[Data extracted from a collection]

— begin —

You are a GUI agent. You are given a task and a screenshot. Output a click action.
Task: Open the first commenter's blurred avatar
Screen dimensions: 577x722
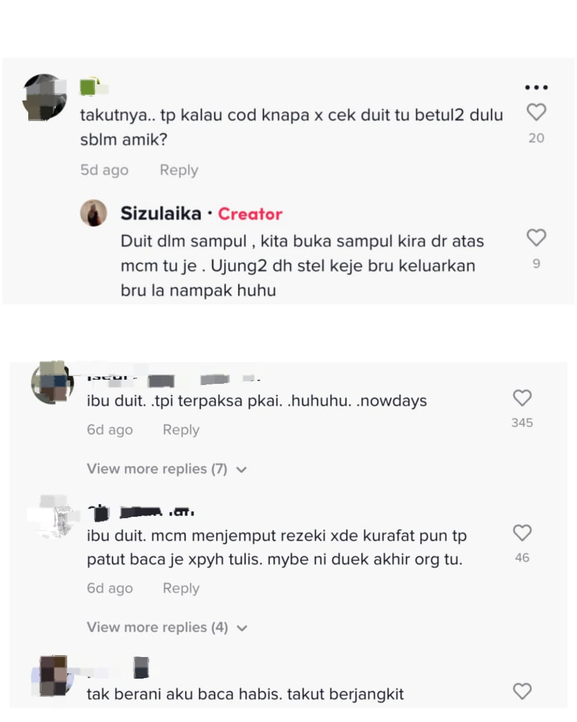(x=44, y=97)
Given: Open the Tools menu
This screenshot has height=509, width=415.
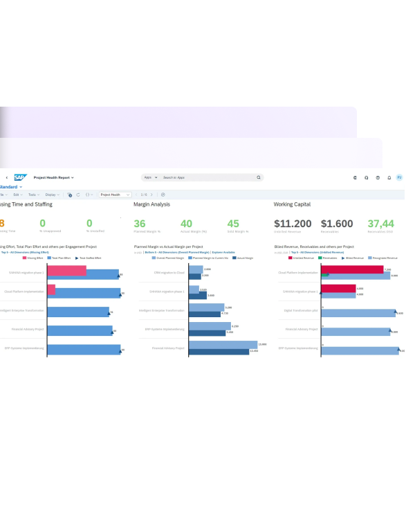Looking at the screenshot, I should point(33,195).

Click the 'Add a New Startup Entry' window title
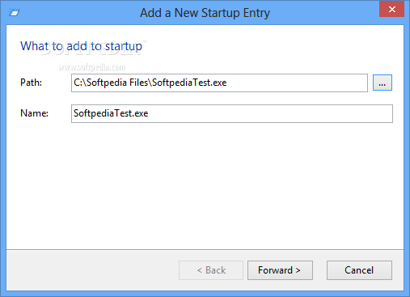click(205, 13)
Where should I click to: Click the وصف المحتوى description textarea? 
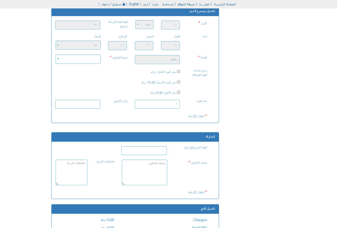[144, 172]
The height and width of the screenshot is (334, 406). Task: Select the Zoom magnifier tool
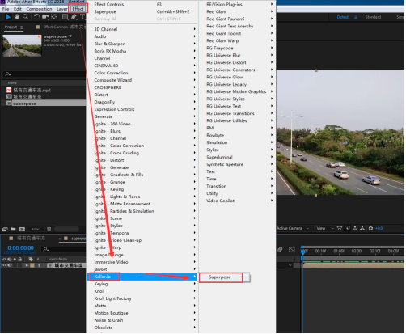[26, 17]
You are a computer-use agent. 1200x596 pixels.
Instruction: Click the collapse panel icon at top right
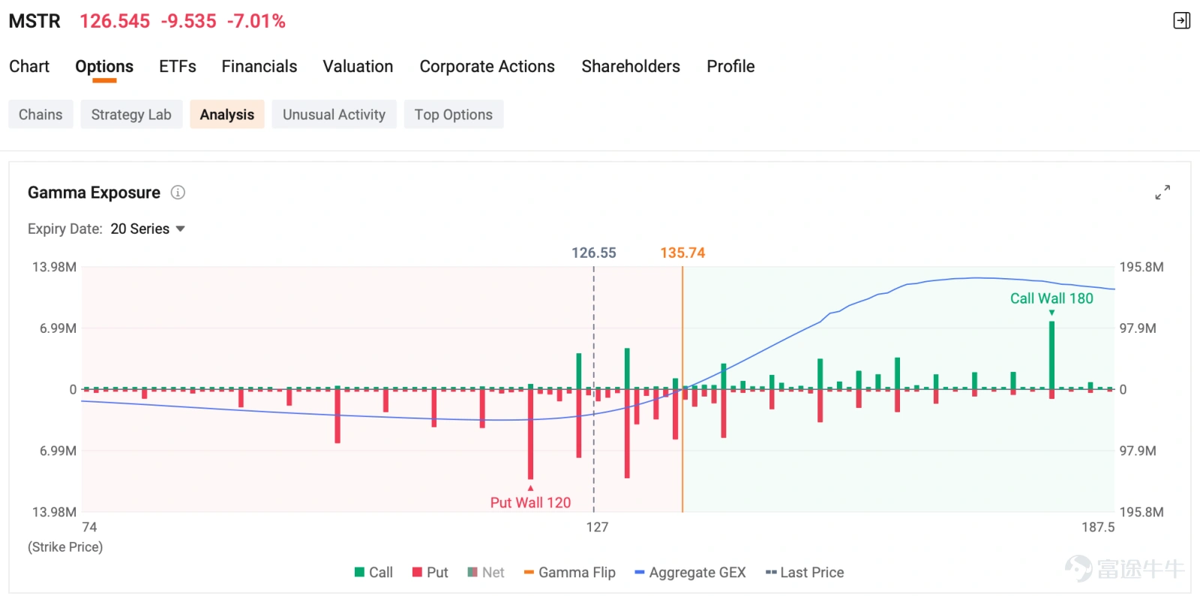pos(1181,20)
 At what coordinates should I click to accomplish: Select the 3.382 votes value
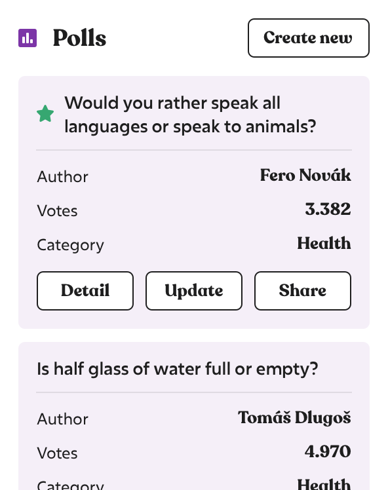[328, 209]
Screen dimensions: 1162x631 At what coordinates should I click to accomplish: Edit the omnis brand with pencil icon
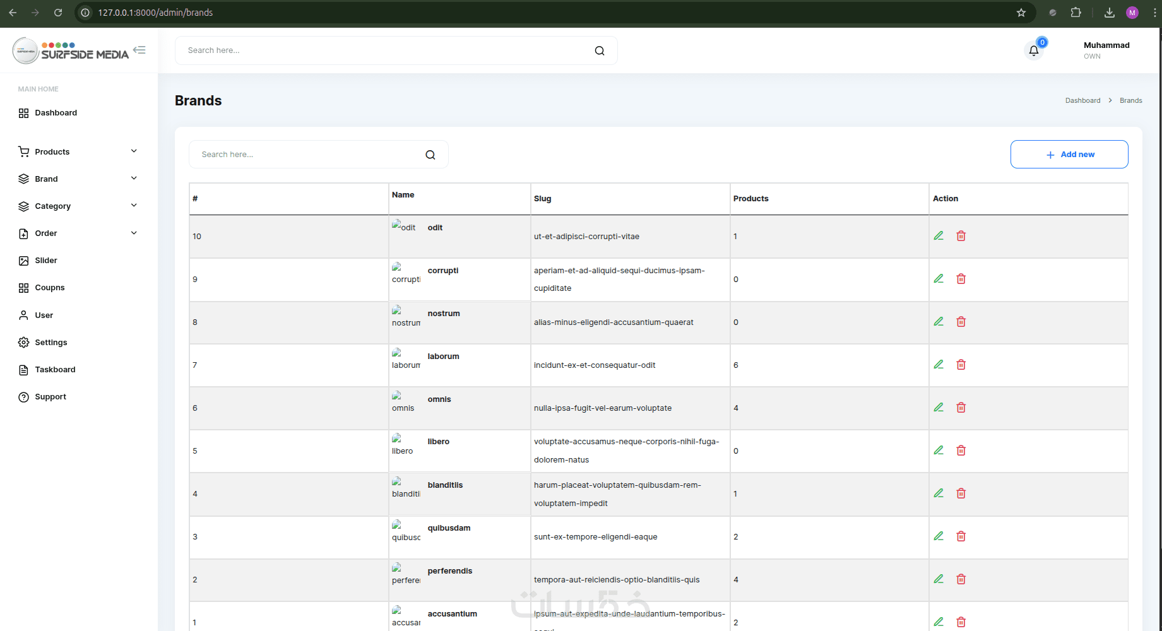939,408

— end —

_GOAL:_ Copy out every item above word for word, leaving out the pictures.

_SOLUTION:_
You are a GUI agent. You are given a task and a screenshot. Output a click action.
Task: Open the first commenter's blurred avatar
Screen dimensions: 577x722
(x=44, y=97)
Given: Open the Tools menu
This screenshot has height=509, width=415.
Looking at the screenshot, I should point(33,195).

Click the 'Add a New Startup Entry' window title
click(205, 13)
Where should I click to: Click the وصف المحتوى description textarea? 
[144, 172]
The height and width of the screenshot is (334, 406). Task: Select the Zoom magnifier tool
[26, 17]
You are a computer-use agent. 1200x596 pixels.
Instruction: Click the collapse panel icon at top right
pos(1181,20)
 At what coordinates should I click to accomplish: Select the 3.382 votes value
[328, 209]
Screen dimensions: 1162x631 At what coordinates should I click to accomplish: Edit the omnis brand with pencil icon
939,408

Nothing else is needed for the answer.